(Dataset entries):

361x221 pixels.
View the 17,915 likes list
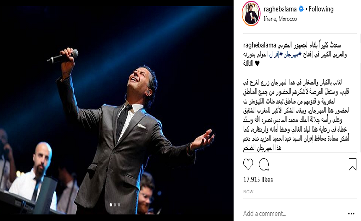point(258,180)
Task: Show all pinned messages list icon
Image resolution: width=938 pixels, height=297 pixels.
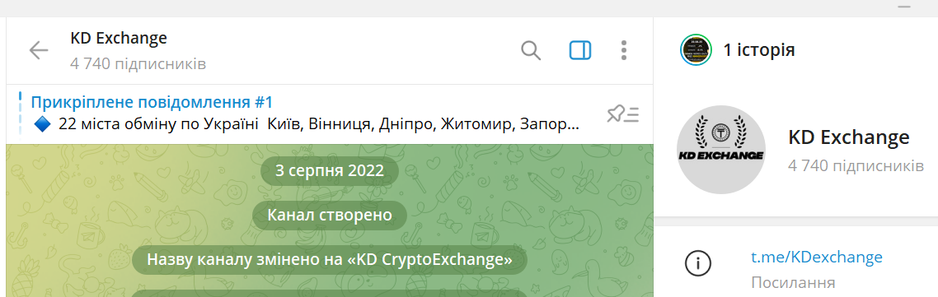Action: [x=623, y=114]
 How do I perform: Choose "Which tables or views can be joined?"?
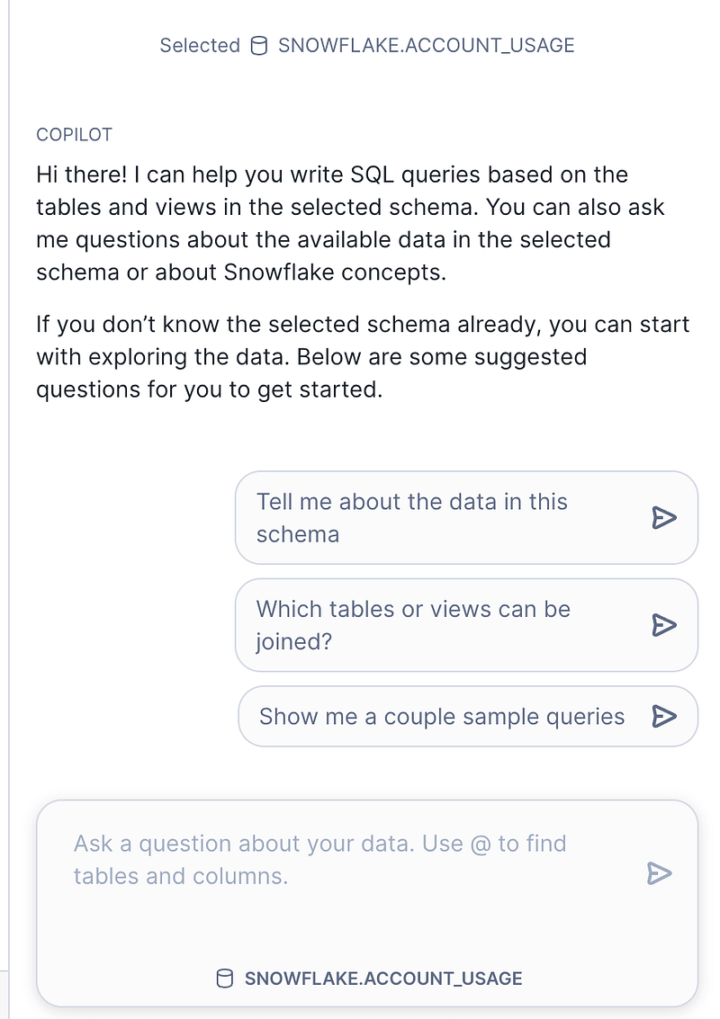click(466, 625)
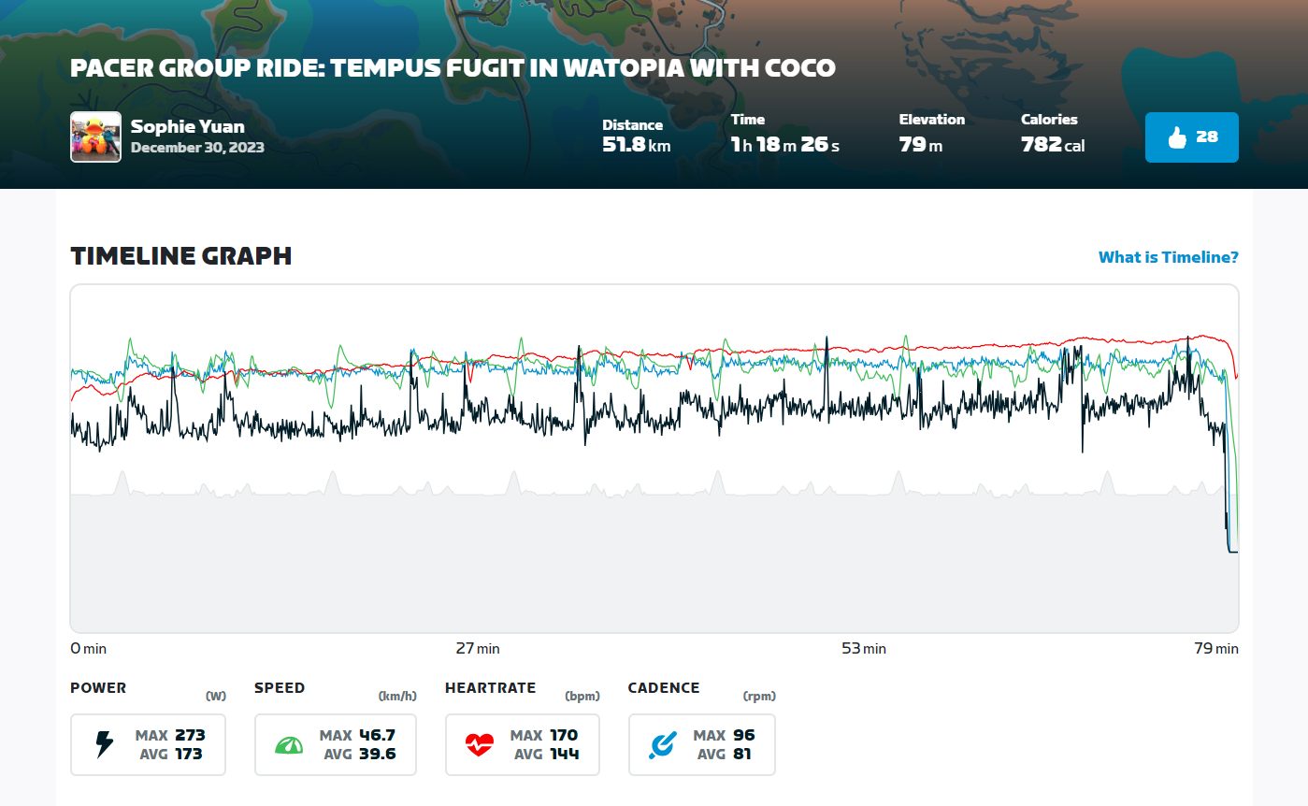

(Aim of the task):
Please set down each entry word for word, without its images.

(Task output):
361x221 pixels.
View the 17,915 likes list
point(258,180)
Task: Show all pinned messages list icon
Image resolution: width=938 pixels, height=297 pixels.
Action: [x=623, y=114]
 How do I perform: Choose "Which tables or views can be joined?"?
click(466, 625)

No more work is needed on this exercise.